Grines, from the Detroit Medical Center Cardiovascular Institute in Detroit, brought this update on the state of women in interventional cardiology to the Featured Clinical Research II panel on behalf of the Women in Innovation (WIN) Study Group.
While 47 percent of medical students were women in 2013, according to Grines, only 10.8 percent of cardiologists were female, with a majority of those being noninvasive, clinical cardiologists.
Grines’ team found that 412 women cardiologists practiced between July 2009 and June 2013. “This represents only 4.5 percent of the nearly 10,000 interventional cardiologists,” Grines stated.
One-third of hospitals employed a female interventionalist, and in many cases she represented the sole female interventionalist on staff (41 percent). “They were kind of isolated in that regard,” Grines said
Women in interventional cardiology were more likely to be working in an urban (62 percent) or academic (57 percent) setting. Fewer worked in suburban or private practices.
While women make up a small number of interventional cardiologists and performed 2.8 percent of the procedures over the analyzed period, Grines stated, “Despite doing a smaller volume of cases and being somewhat isolated, we’re working on a relatively high-risk population.”
Women treated more patients that presented with cardiogenic shock, STEMI or cardiac arrest in the prior 24 hours, more patients with low income or who were uninsured, and more non-white patients. “Women were more likely to do procedures off hours,” Grines also noted.
Even with the high-risk population, overall mortality was 1.8 percent for patients of women interventionalists.

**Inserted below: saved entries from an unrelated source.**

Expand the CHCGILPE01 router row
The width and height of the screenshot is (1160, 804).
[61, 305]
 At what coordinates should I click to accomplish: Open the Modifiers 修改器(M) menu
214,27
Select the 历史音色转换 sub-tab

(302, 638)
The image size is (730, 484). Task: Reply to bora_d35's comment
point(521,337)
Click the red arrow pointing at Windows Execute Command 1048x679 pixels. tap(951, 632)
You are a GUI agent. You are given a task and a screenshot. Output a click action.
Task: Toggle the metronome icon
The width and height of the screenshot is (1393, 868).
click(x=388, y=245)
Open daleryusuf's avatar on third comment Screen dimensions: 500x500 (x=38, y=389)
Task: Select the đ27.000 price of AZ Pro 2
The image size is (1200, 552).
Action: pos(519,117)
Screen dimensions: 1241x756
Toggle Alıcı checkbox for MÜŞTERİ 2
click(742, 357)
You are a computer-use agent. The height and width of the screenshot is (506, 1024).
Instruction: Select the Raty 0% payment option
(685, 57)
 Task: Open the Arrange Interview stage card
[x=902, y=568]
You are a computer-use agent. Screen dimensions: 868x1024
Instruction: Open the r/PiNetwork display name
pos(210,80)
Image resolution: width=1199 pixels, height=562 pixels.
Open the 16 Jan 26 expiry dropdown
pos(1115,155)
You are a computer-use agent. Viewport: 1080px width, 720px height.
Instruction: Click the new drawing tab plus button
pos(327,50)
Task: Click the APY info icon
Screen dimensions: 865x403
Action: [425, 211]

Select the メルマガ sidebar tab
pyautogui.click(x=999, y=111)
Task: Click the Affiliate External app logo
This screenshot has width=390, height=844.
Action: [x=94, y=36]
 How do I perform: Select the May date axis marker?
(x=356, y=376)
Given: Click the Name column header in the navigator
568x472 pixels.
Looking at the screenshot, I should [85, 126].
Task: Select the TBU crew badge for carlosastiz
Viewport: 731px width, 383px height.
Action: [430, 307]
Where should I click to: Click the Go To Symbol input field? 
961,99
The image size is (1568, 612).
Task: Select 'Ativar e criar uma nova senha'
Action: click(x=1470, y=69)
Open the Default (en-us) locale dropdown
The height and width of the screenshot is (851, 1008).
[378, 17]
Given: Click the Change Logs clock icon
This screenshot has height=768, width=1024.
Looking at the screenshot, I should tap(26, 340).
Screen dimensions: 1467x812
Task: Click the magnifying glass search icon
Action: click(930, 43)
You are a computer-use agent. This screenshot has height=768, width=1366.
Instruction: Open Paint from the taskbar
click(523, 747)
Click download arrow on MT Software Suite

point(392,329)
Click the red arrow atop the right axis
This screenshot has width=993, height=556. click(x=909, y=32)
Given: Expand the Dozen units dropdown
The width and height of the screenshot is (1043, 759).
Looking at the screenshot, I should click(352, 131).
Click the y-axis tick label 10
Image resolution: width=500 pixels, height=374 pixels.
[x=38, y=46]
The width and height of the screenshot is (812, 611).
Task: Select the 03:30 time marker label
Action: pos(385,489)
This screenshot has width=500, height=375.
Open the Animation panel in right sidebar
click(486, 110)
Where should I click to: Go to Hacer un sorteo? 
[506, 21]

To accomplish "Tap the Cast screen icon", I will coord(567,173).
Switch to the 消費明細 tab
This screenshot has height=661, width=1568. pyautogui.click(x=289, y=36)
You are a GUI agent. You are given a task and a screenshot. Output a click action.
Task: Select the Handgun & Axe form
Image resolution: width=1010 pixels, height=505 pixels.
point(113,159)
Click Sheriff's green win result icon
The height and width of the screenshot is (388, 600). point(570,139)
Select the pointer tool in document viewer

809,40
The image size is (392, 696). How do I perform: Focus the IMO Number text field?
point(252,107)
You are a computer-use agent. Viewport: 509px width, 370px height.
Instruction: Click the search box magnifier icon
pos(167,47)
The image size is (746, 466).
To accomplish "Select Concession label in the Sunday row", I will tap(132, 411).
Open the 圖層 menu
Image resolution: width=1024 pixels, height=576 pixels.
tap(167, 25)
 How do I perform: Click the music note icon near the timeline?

Mortality in patients with acute coronary syndrome was 2.18 percent and for elective PCI 0.46 percent. Little difference was noted between high- and low-volume operators in mortality risk. Grines said, “While we might not be doing as many cases, we’re doing very sick cases and it appears that we’re doing an adequate job with high-risk interventions.”
Grines argued that the high number of high-risk cases was not an intention to be aggressive when treating patients. Rather, that female interventionalists appear to attract fewer private practice patients, which is likely a factor of the urban and academic environments they work in. This leads female interventionalists to take cases as they come.
“There are more women interventionalists overseas,” Grines said. “They all seem to be employed by the hospital and there doesn’t seem to be competition for cases.” Grines noted that the fee-for-service model used in the U.S. means all interventionalists must vie for cases, rather than an equal distribution of work across hospital interventionalists.
Grines said the WIN group is trying to close the gender gap by encouraging and supporting women interested in interventional cardiology.